==== Excerpted records

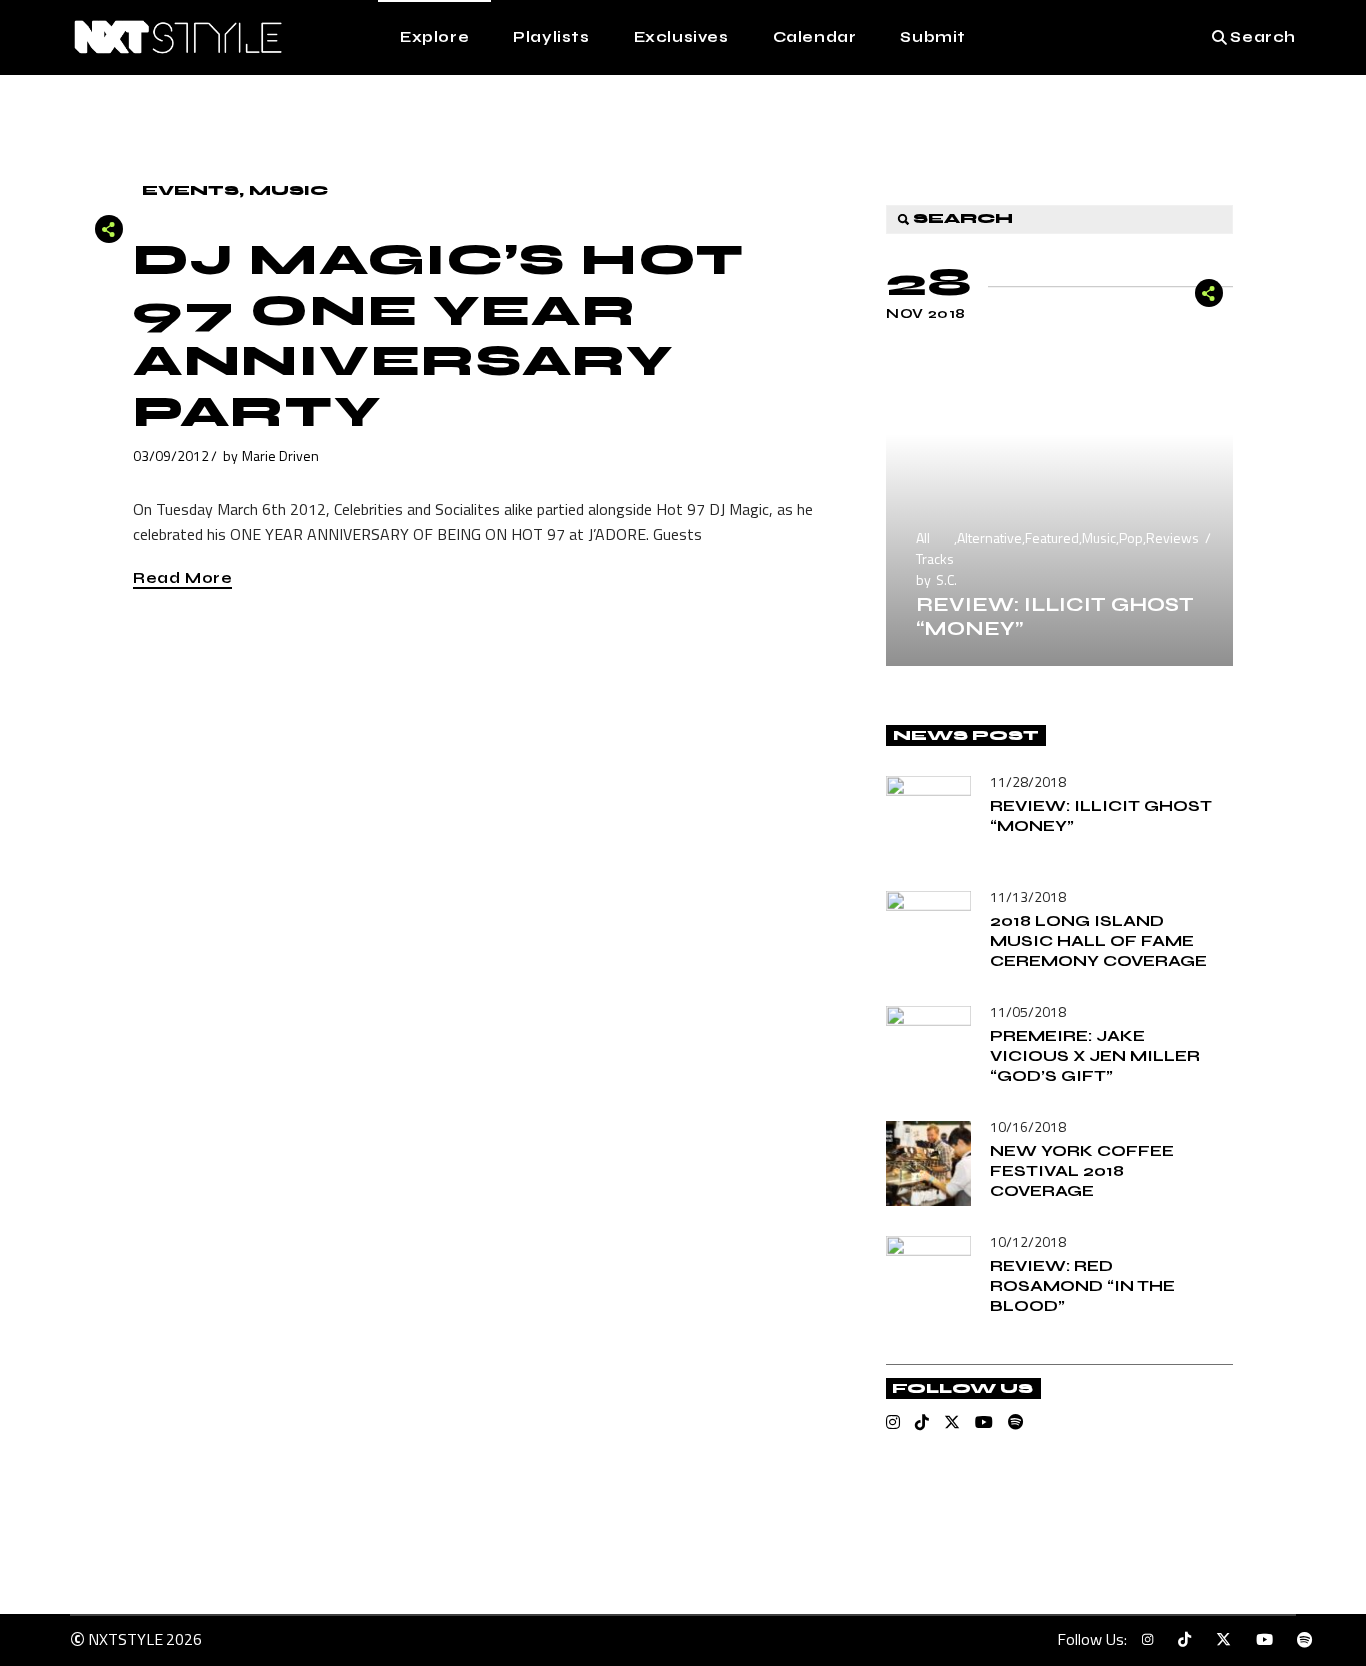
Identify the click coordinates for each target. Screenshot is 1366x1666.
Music (288, 190)
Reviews (1172, 537)
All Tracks (935, 548)
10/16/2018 (1028, 1126)
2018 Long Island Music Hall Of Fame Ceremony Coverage (1098, 940)
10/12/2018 (1028, 1241)
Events (190, 190)
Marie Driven (280, 455)
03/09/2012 (171, 455)
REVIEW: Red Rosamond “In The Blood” (1082, 1285)
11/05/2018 (1028, 1011)
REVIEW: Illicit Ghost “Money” (1055, 616)
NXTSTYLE (125, 1639)
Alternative (989, 537)
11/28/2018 (1028, 781)
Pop (1131, 537)
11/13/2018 (1028, 896)
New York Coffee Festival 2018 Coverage (1082, 1170)
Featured (1052, 537)
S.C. (946, 579)
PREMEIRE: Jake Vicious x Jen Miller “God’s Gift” (1095, 1055)
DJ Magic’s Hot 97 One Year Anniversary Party (439, 336)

========

What the task asks:
Make an exact copy of all the material, but keep the pictures out of it.

Answer area:
Identify the click coordinates for each target. Screenshot is 1366x1666.
Music (288, 190)
Reviews (1172, 537)
All Tracks (935, 548)
10/16/2018 (1028, 1126)
2018 Long Island Music Hall Of Fame Ceremony Coverage (1098, 940)
10/12/2018 (1028, 1241)
Events (190, 190)
Marie Driven (280, 455)
03/09/2012 (171, 455)
REVIEW: Red Rosamond “In The Blood” (1082, 1285)
11/05/2018 (1028, 1011)
REVIEW: Illicit Ghost “Money” (1055, 616)
NXTSTYLE (125, 1639)
Alternative (989, 537)
11/28/2018 (1028, 781)
Pop (1131, 537)
11/13/2018 (1028, 896)
New York Coffee Festival 2018 Coverage (1082, 1170)
Featured (1052, 537)
S.C. (946, 579)
PREMEIRE: Jake Vicious x Jen Miller “God’s Gift” (1095, 1055)
DJ Magic’s Hot 97 One Year Anniversary Party (439, 336)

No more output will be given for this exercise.